2012年5月的更新未识别出任何新的纳入研究。一些随机对照试验被排除,因为它们比较的是一种EPO给药方案与另一种方案,未提供随机分配至EPO组和安慰剂组的婴儿数量,或者未说明EPO的剂量。该更新纳入了27项研究,共2293名早产儿。早期EPO降低了“接受一次或多次RBC输血”的风险[典型风险比(RR);0.80(95%置信区间(CI)0.75至0.86);典型风险差(RD)-0.13,(95%CI -0.17至-0.09);需治疗人数(NNTB)=8,(95%CI 6至11);16项研究,1825名婴儿]。该结果存在中度异质性[RR(P = 0.004;I² = 56.7%);RD(P = 0.003;I² = 56.0%)]。共有6项研究,515名婴儿,报告了每名婴儿输注的红细胞总量。显著的典型平均差(MD)为每名婴儿输注的红细胞量减少6 mL/kg(mL/kg)(95%CI -11至-1)。该结果存在中度异质性(P = 0.02;I² = 63.0%)。14项研究,1131名婴儿,报告了每名婴儿的红细胞输血次数。每名婴儿红细胞输血次数的显著典型MD为-0.33,(95%CI -0.48至-0.18)。该结果存在高度异质性(P = 0.00001,I² = 78%)。两项研究,188名婴儿,报告了婴儿接触的供血者数量;MD显著降低-0.63,(-1.07至-0.19)。该结果无异质性(P = 0.59;I² = 0%)。早期EPO组≥3期早产儿视网膜病变(ROP)的风险显著增加[典型RR;1.65,(95%CI 1.12至2.43);典型RD;0.05(95%CI 0.01至0.08);需治疗有害人数(NNTH);20,(95%CI 13至100);8项研究,984名婴儿]。该结果RR无异质性(P = 0.87;I² = 0%),但RD存在中度异质性(P = 0.006;I² = 65%)。早期EPO治疗未显著改变死亡率和其他新生儿疾病的发生率,在少数迄今为止接受测试的婴儿中,18至22个月时的神经发育结局也未改变。

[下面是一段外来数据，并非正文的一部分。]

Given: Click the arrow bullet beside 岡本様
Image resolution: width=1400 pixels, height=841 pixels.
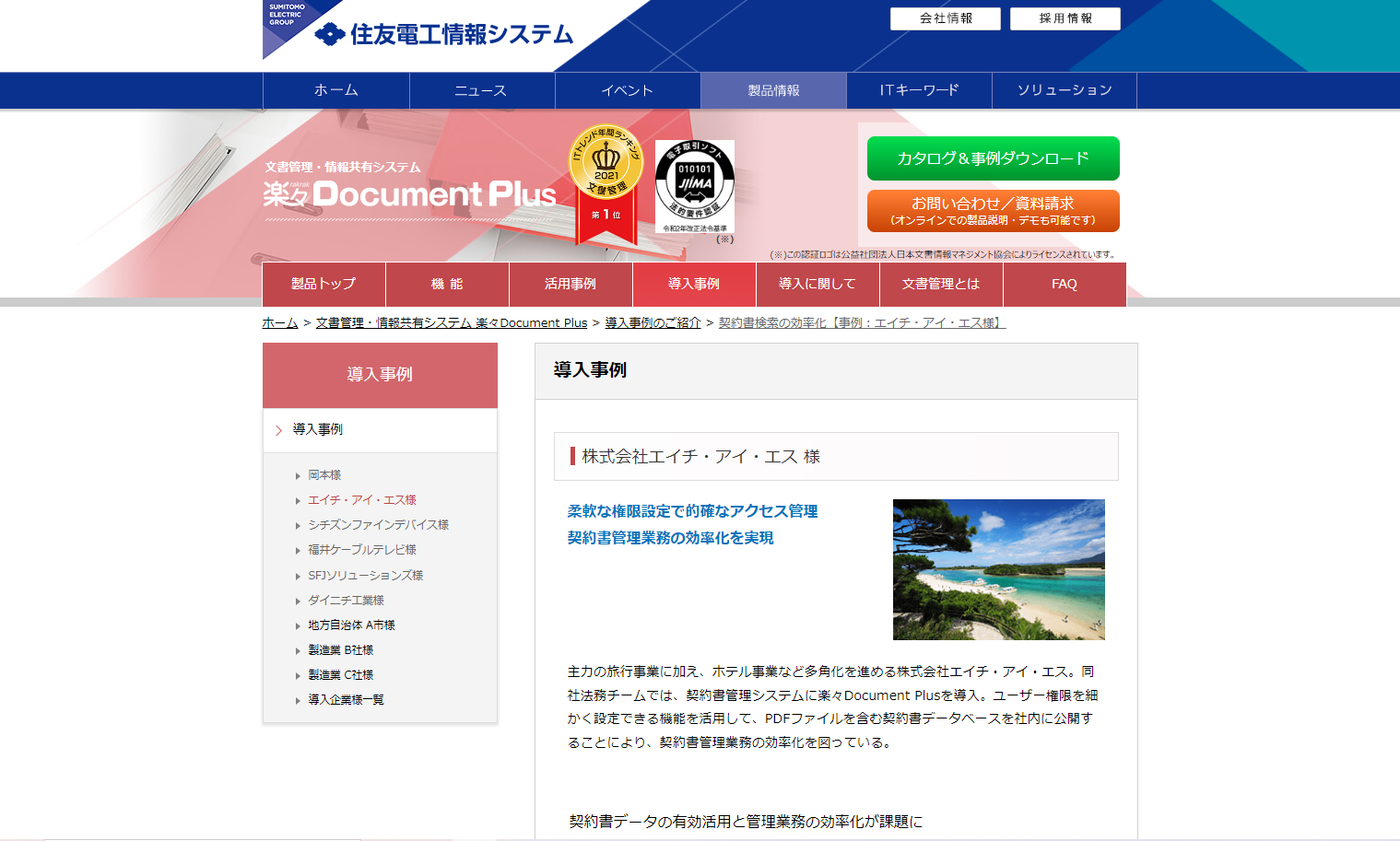Looking at the screenshot, I should pos(298,476).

早期给予EPO可减少RBC输血的使用和RBC输注量。这些小幅度的减少在临床重要性方面有限。由于大多数研究纳入的婴儿在试验入组前已接受过RBC输血,因此可能无法避免供血者接触。ROP(≥3期)的发生率显著增加。早期EPO未显著降低或增加任何其他重要不良结局。正在进行的研究应解决ROP问题,并评估当前可限制供血者接触的临床实践。由于益处有限且ROP风险增加,不建议早期给予EPO。缺乏EPO对早产儿可能的神经保护作用的证据。该主题将在针对早产儿、足月儿和晚期早产儿的单独Cochrane综述中进行评价。